2. How accurate you consider Josephus as a historian or a chroniclar?
3. Do you have a blog where you could be contacted or followed?
Regards,
Kashif
Thanks for your kind words.
a. Yes, and vice versa. groups self-define in relation to other groups. But the amount of influence varied from rabbi to rabbi, church member to church member. See on this the various chapters in THE BIBLE WITH AND WITHOUT JESUS.
2. I wouldn’t date him, and I wouldn’t want my children to date him either.
3. I have a facebook page, but I do not know how to access it — my daughter checks it to let me know if I am to respond to anything.
best,
aj
A few years ago I listened to your course on the OT from The Great Courses and really enjoyed it. Your first reason in this post is that many people don’t read. But many who do read come away with a negative impression of God in both testaments! That happened with me when I took the time to read through the Bible cover-to-cover a few years ago. Still, there are meaningful stories and teachings in the Bible; it can provoke some very important questions. However, I think it’s value is in provoking discussion, not in providing answers. Those who claim the Bible has all the answers do both the Bible and humanity a disservice. I sense you are one who values the questions and discussion, and I thank you for that.
I always tell people that I am not an atheist because I *haven’t* read the Bible; I’m an atheist because I read it…all the way through!
Yes, “However, I think it’s value is in provoking discussion, not in providing answers” _- right – it’s a book that helps us often ask the right questions, but the answers may vary.
on the ‘atheist’ vs. ‘not atheist’ view — belief is a matter of love, not logic. My focus for the article was, but only in part, those who argue that the “OT’s” picture of the divinity is only one of disgust.
I do quibble with this: Fourth, professional atheists (you know who they are) read the Bible selectively, see the text as endorsing a bellicose God, and so reject its theology.
Most atheists I know (including myself) did not arrive at that stance by selectively reading the Bible. Many of us reject theology (while still finding it interesting) because we see physics, biology, social science, and anthropology as more compelling descriptors of what it means to be human and means to find our place in the natural world and build better human relations.
I agree, in many cases atheists are more knowledgeable of the Bible than majority of church goers, some even wrote commentary and pleaded for biblical education (Isaac Asimov). It’s not even think that rejection is unjustified and that it comes from reading a few verses “out od context”. After reading about Jeptah’s daughter in Judges 11, calling God “angry” is a bit of na understatement, IMHO…
Thank you for your comment.
By “professional atheists” I think of those who use the Bible to demonstrate the validity of their claims.
I suspect that both theists and atheists, for the most part, do not begin with the Bible; the Bible becomes either the source of deeper belief or the source to bolster the lack thereof. Then again, I’m (So) not a theologian; I’d much rather study a text than engage in theological speculation. I am happy to try to understand the various biblical portraits of the divine (see the chapter on this in my book, co-authored with Doug Knight, THE MEANING OF THE BIBLE (granted a pretentious title), but that is not the same thing as doing my own theologizing.
aj
“. . . those who use the Bible to demonstrate the validity of their claims.”

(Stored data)
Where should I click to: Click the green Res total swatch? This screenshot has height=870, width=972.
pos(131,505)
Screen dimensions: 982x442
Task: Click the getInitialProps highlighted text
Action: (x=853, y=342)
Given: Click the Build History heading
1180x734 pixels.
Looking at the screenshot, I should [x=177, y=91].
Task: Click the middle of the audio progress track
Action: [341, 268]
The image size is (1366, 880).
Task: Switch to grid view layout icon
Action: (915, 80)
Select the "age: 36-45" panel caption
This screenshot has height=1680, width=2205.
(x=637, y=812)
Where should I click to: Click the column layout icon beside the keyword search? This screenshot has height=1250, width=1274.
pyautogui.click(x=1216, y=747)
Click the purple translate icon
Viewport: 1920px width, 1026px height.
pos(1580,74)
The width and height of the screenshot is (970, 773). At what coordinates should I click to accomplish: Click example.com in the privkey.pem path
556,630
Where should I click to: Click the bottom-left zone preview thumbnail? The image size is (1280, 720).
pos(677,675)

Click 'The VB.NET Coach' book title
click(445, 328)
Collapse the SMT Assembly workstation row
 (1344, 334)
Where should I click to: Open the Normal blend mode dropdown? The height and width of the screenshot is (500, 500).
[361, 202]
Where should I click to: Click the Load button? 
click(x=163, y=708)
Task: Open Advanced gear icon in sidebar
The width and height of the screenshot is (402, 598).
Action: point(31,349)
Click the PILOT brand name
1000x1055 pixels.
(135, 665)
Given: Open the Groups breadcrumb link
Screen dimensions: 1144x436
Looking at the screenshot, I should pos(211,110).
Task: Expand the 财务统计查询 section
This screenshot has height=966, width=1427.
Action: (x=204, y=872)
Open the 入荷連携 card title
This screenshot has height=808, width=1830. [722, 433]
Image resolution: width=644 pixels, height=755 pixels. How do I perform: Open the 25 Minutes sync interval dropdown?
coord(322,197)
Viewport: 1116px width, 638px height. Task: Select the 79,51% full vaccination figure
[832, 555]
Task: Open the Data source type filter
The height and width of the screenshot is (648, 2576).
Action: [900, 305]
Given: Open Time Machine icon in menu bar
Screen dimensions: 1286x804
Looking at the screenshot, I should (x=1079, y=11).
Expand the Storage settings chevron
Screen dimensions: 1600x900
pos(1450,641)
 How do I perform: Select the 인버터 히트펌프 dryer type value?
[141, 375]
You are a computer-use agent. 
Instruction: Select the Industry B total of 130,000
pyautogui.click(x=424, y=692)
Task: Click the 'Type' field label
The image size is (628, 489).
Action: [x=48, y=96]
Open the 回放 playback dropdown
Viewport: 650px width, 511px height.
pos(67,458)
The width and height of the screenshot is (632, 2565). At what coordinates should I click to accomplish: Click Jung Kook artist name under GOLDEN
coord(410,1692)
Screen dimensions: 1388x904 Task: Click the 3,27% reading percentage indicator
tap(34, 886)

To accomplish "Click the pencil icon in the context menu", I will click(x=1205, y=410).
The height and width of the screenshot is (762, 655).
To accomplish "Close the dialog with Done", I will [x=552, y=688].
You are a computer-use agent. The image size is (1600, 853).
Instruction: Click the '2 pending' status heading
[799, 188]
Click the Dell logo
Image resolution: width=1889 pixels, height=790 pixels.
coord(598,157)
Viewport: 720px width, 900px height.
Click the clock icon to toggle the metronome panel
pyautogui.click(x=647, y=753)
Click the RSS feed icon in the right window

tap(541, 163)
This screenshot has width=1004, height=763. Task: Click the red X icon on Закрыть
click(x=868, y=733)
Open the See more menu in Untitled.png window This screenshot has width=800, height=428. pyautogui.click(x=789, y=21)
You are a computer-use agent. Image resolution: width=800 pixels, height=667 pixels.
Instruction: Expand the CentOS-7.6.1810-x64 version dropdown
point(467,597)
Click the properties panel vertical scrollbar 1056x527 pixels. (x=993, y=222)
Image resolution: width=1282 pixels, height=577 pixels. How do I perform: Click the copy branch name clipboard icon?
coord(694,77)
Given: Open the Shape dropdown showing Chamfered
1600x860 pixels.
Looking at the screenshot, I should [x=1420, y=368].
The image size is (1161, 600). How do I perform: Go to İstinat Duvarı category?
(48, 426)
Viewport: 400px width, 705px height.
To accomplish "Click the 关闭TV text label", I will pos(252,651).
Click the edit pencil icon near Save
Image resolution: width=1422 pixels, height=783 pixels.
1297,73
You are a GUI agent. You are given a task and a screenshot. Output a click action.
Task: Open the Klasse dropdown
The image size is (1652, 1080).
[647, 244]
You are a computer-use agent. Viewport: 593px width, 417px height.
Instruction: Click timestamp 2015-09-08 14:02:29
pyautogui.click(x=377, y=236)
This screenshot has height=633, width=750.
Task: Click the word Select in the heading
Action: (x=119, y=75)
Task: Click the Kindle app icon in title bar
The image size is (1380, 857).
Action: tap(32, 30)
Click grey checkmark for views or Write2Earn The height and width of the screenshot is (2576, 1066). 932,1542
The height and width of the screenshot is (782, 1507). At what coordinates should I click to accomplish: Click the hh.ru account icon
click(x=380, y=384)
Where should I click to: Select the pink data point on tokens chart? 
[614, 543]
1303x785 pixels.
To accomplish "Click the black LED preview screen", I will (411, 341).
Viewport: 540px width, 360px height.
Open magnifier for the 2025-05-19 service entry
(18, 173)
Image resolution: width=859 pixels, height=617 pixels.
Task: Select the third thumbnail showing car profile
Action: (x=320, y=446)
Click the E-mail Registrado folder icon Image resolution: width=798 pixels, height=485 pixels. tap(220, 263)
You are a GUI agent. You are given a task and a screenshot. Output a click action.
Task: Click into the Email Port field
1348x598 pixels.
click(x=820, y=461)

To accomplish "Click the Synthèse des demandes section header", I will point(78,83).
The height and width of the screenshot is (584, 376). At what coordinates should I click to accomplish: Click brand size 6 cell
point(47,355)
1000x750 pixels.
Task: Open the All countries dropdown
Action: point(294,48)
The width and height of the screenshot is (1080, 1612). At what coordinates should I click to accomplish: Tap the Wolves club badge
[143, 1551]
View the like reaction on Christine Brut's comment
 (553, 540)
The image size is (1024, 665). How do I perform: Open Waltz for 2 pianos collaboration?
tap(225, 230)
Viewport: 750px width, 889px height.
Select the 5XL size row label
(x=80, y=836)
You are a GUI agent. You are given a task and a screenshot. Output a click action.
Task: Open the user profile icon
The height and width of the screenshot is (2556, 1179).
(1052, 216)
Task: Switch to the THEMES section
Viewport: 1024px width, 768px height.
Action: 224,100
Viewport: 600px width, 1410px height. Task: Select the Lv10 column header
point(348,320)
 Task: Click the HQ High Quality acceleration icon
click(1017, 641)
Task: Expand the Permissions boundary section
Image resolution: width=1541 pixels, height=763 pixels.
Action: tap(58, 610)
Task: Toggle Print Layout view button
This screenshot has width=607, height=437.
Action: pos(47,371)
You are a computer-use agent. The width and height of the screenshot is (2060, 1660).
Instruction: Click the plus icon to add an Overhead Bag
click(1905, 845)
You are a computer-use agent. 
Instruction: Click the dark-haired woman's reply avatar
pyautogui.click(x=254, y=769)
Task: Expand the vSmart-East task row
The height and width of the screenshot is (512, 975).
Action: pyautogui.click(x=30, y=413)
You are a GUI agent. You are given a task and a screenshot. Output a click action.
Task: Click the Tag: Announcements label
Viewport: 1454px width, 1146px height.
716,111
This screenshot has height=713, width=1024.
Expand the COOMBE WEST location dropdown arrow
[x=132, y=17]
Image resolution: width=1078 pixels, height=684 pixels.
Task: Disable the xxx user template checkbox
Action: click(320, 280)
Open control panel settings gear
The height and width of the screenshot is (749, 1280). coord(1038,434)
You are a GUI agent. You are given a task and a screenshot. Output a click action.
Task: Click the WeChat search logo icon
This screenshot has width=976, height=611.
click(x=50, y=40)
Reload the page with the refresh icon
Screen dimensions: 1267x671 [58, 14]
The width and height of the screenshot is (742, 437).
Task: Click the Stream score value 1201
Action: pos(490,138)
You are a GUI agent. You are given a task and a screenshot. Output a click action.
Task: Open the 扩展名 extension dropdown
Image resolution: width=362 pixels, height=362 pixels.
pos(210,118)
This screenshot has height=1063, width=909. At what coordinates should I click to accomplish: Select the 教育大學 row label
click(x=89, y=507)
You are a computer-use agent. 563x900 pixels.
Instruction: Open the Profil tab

▸ **LIST OF TASKS**:
• 1. Rewrite the comment thread about reading the Bible between "I always tell" and "one of disgust.", inclusive, with "logic" swapped for "reason".
• 2. Write the next part of the comment thread about atheists and the Bible, picking up after its final line.

▸ **RESULTS OF THE TASKS**:
• 1.
I always tell people that I am not an atheist because I *haven’t* read the Bible; I’m an atheist because I read it…all the way through!
Yes, “However, I think it’s value is in provoking discussion, not in providing answers” _- right – it’s a book that helps us often ask the right questions, but the answers may vary.
on the ‘atheist’ vs. ‘not atheist’ view — belief is a matter of love, not reason. My focus for the article was, but only in part, those who argue that the “OT’s” picture of the divinity is only one of disgust.

• 2.
That is a helpful response. Thank you. I see what you mean that some could justify their atheism based on finding fault with the theology they once accepted. What I enjoy about the approach of textual criticism about which this blog is so informative is that it allows researchers to correlate what is written to the times in which it was produced. Though I followed a fringe theology for the first decade of my adult life (Rev. Moon’s Divine Principle) at 67 it sometimes seems a dim memory how arguing within the confines of the theology satisfied me. Collision between what the teachings promised and what actually came to pass created the chasm that I filled with academic studies (particularly the anthropology of religion) to arrive at a worldview without a deity. Again, thank you for your guest post. It was illuminating.
thanks for your kind words. I personally find theology of less interest than I do textual questions: what the passage might have meant in its original context, how it has been interpreted over time, how different subject positions lead to different readings. If belief in a divinity comes along with such concerns, fine, but if not, the concerns, for me, remain worth pursuing. I don’t find that the text makes me more or less of a ‘believer’,’ but the study I think makes me a more ethical person.
Are we having a Gold Q&A this month?
Got away from me. I’ll be scheduling a longer one for October.
Comments like “…for the God who created the heavens and the earth is the same God to whom Jesus taught his disciples to pray, “Our father.”” make my mind quiver. If Jesus is I Am then was he saying “pray to me”? This is based on John who says Jesus was the creator of the heavens and earth. Perhaps the reason Jesus spends so much time asking people who they think he is, is an indication that he honestly didn’t know.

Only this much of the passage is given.